(WORKING DATA)
● ● ●

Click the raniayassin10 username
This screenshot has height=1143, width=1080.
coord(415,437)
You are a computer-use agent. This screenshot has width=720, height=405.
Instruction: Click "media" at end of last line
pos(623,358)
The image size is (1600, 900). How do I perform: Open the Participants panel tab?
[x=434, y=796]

● ● ●

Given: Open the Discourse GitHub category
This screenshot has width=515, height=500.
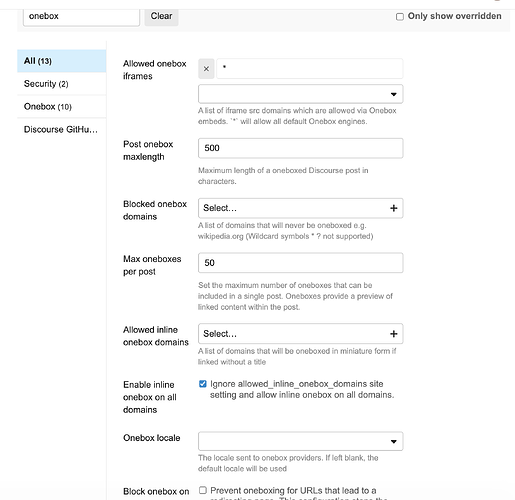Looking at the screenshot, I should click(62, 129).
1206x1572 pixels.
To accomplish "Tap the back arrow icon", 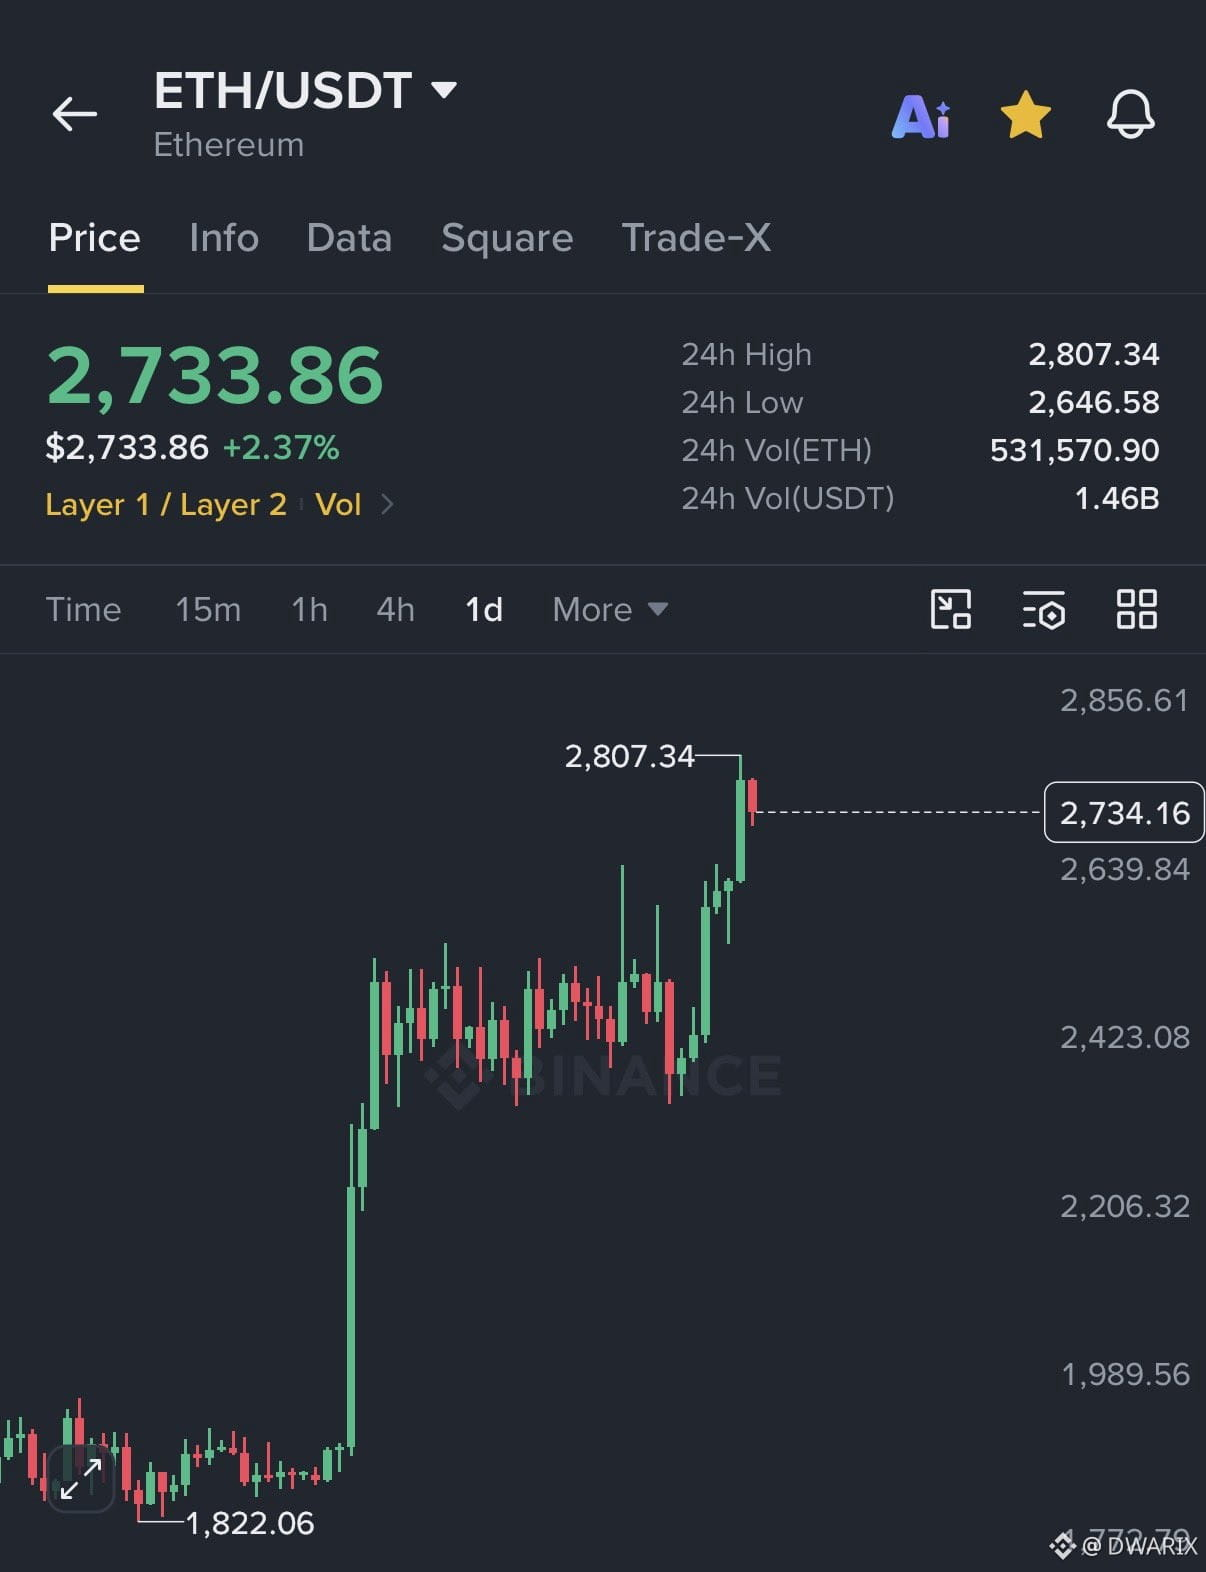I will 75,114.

● ● ●

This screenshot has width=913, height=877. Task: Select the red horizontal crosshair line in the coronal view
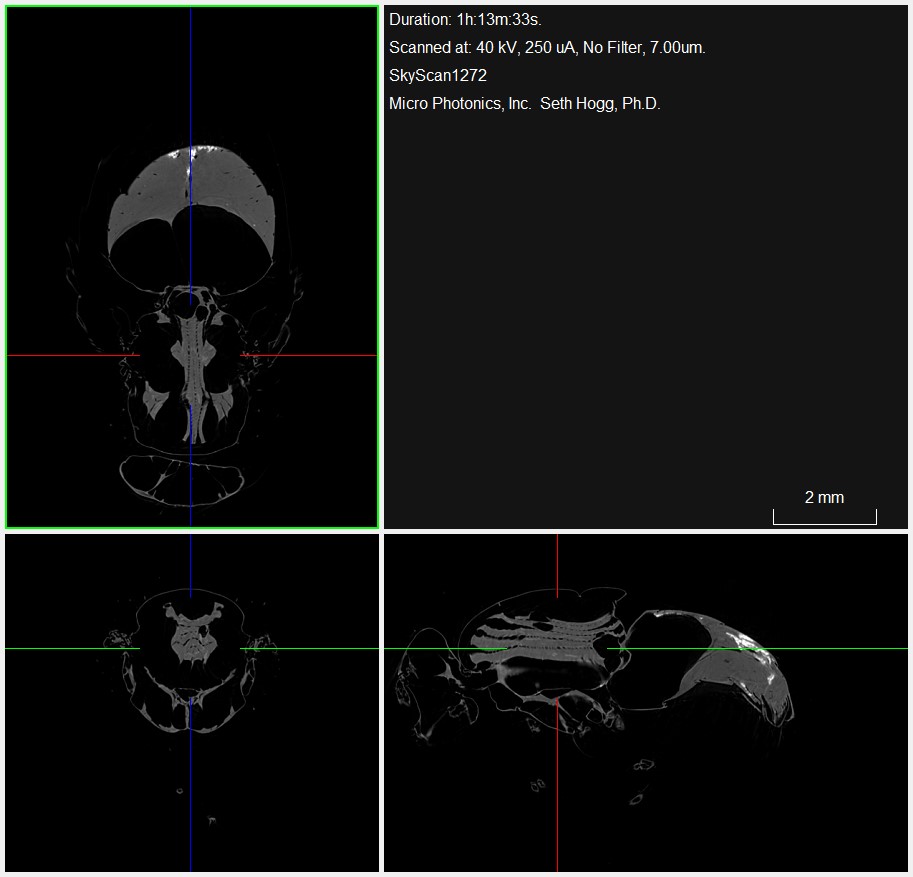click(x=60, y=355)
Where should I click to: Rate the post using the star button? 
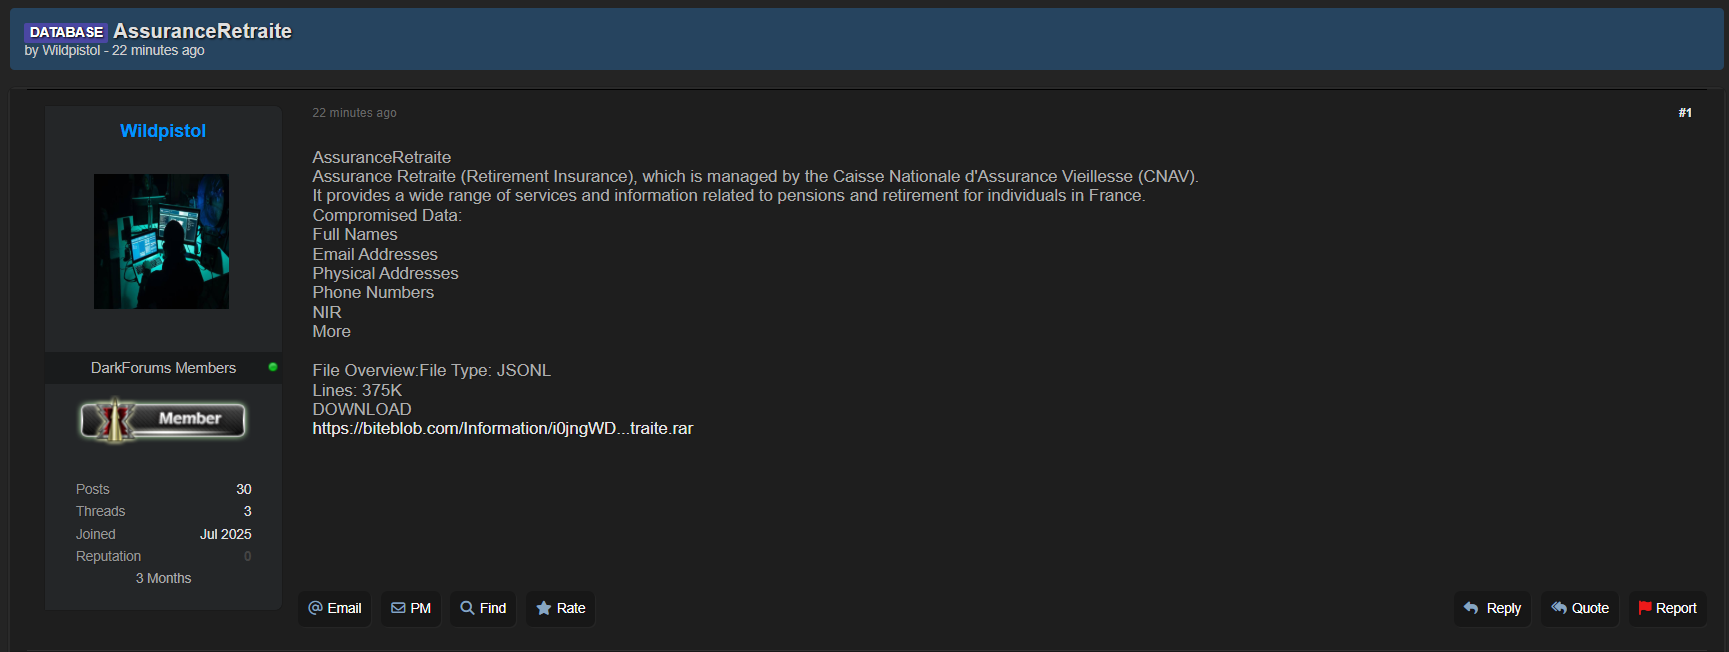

● ● ●

(WORK TO COMPLETE)
Among the entries above, copy exactly the stretch from the line holding "This screenshot has width=913, height=877." through the line holding "Where should I", leaving out any pictures.

(FINISHED TASK)
This screenshot has width=913, height=877. Task: Select the red horizontal crosshair line in the coronal view
click(x=60, y=355)
Where should I click to: Rate the post using the star button? 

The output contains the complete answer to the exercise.